At the risk of boring readers in the East who are suffering from dry conditions, we, in the far South West, are continuing to suffer the effects of difficult weather.
This autumn has proved to be extremely testing with rarely more than two or three consecutive dry days.
The end result is that our potato harvest finished a month later than normal and there are still a few areas of drilling to complete.
Ironically, on a twelve-month rolling average our rainfall level is about normal thanks to a dry spring. Interesting, but not that helpful when you have a large autumn workload.
I have been fortunate that with assistance from a contractor on our furthest block of land and some additional tractors and drivers we have managed to get three potato and onion harvesting teams out on some days.
This has resulted in some fairly rapid progress moving crop from field to store.
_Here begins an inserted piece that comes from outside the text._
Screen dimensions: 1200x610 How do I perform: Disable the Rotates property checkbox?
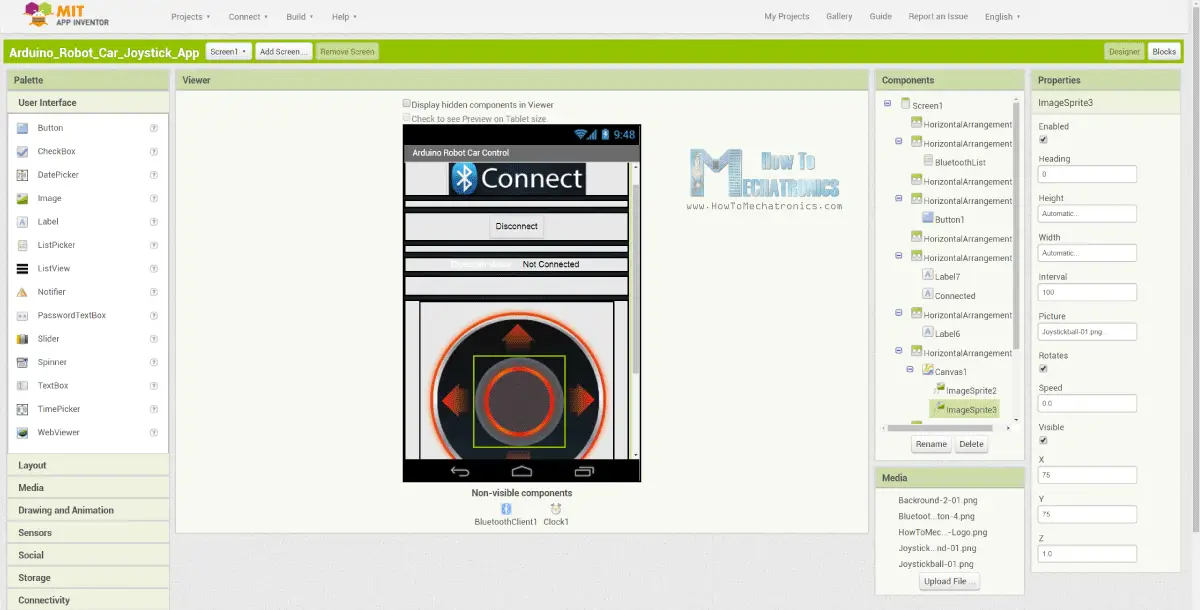tap(1043, 368)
Because we are taking on some extra land this autumn, we decided to overhaul our cultivations system.
Previously, we have relied on a three-metre Sumo Trio as the main cultivator where we had opted for min till.
It did an excellent job and I like the concept of subsoiler legs followed by discs and a press roll. However, it struggled to keep ahead of the drill and it was difficult to keep enough subsoiling feet built up for it.
This season I have made a reasonably substantial investment in a bigger tractor and a Lemken Karat to go behind it.
Having looked at a number of cultivation principles, I felt that the Karat, with the option to work at a shallow depth with wide tines or greater depth with narrow tines, would give us the output we needed combined with the ability to change between the two modes of operation quickly.
It means we can chit stubbles and prepare ground for drilling with one machine.
There is, of course, a play off between depth of working and output, but I sometimes felt in the past we were working at a greater depth than was entirely necessary.
On balance, despite it being a difficult autumn in which to make an accurate assessment of the change, I feel that the investment has proved worthwhile. The proof, however, will come next harvest.
Jeremy Oatey manages 1,200ha of arable land near Plymouth in Cornwall and was 2013 Farmers Weekly Arable Farmer of the Year. Cropping includes wheat, barley, OSR, oats, beans, potatoes, onions, swedes and daffodils.